Records for the task -
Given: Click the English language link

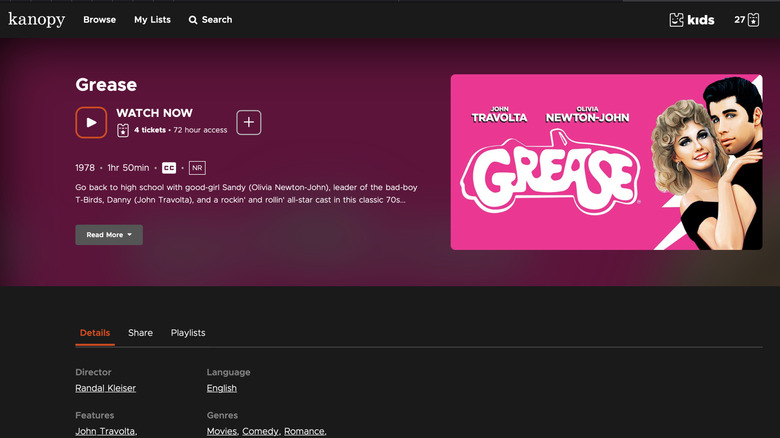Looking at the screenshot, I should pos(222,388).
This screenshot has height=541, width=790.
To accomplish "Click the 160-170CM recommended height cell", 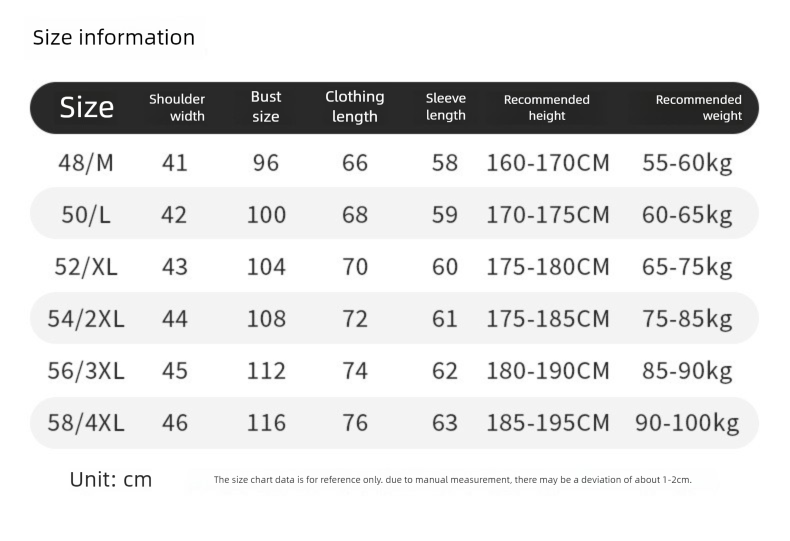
...
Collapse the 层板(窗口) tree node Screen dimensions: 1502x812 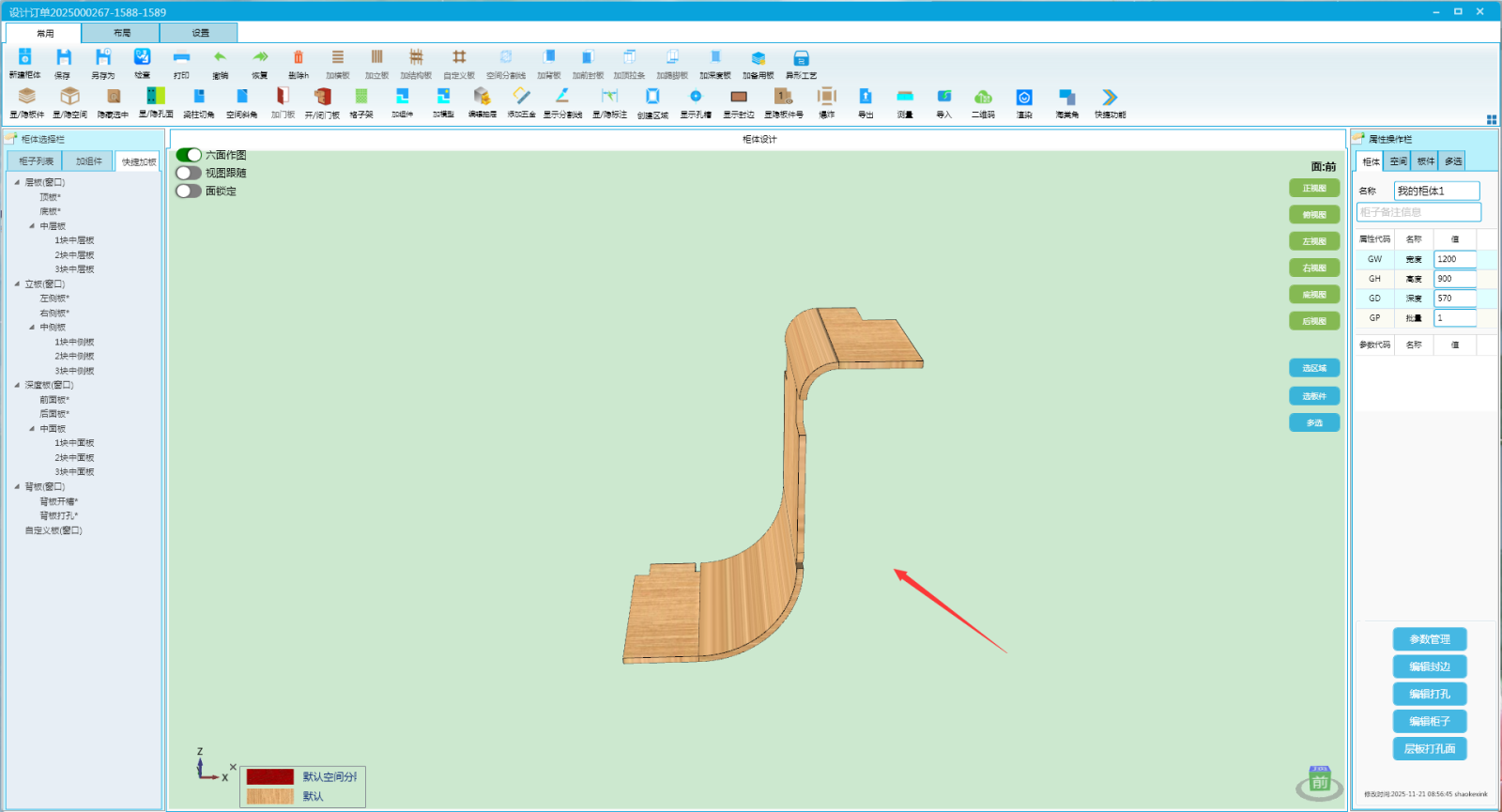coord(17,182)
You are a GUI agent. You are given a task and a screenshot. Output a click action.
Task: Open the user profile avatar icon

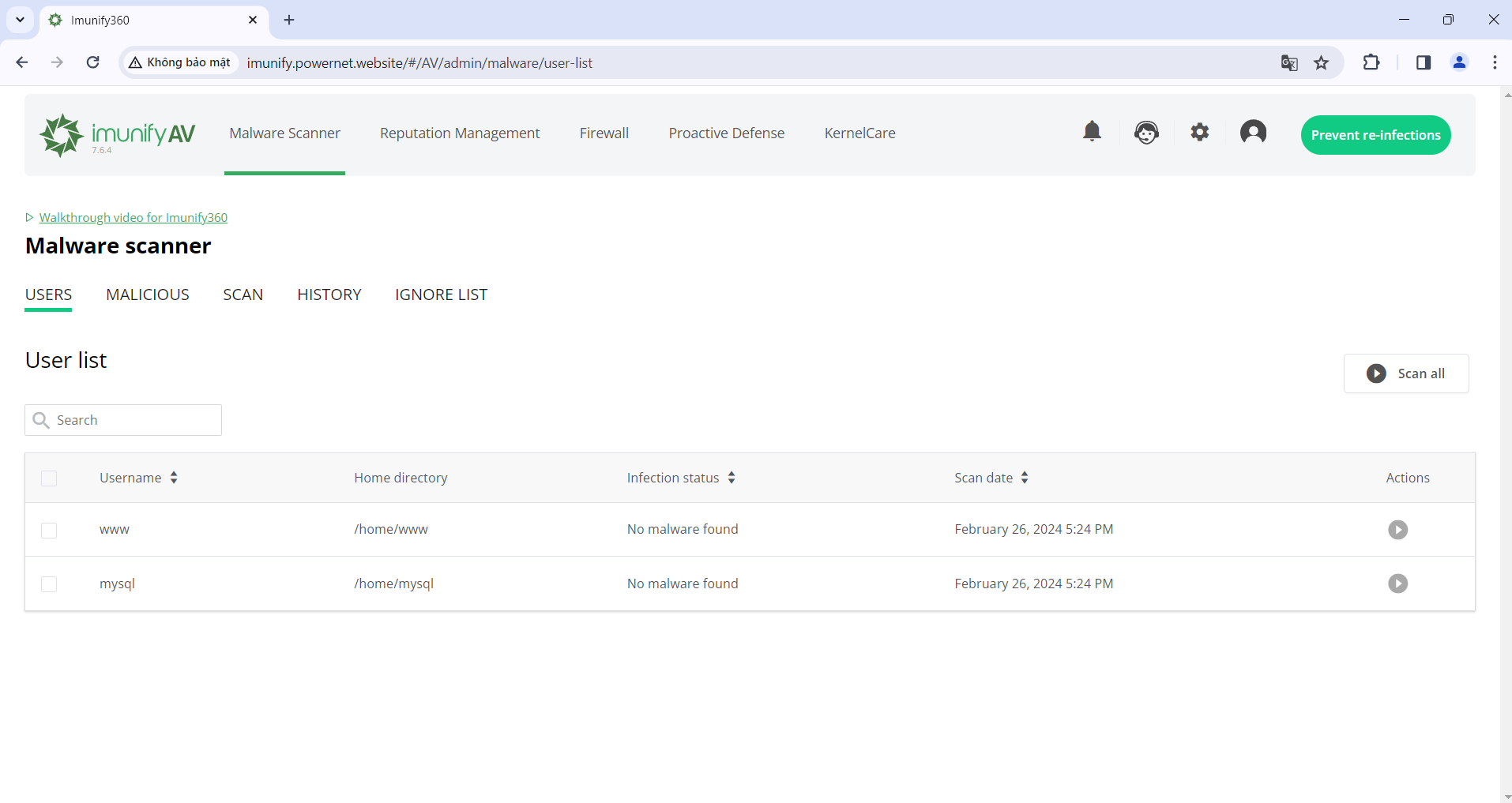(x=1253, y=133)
---
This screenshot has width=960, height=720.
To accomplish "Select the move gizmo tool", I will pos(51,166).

Task - Starting with the line that contains "Given: Click the English language link" and finishing with the line that contains "the 160-170CM recommended", reproduce every line of the material above exactly, but not the pictures.

Solution to this task -
Given: Click the English language link

Looking at the screenshot, I should pos(222,388).
This screenshot has height=541, width=790.
To accomplish "Click the 160-170CM recommended height cell", 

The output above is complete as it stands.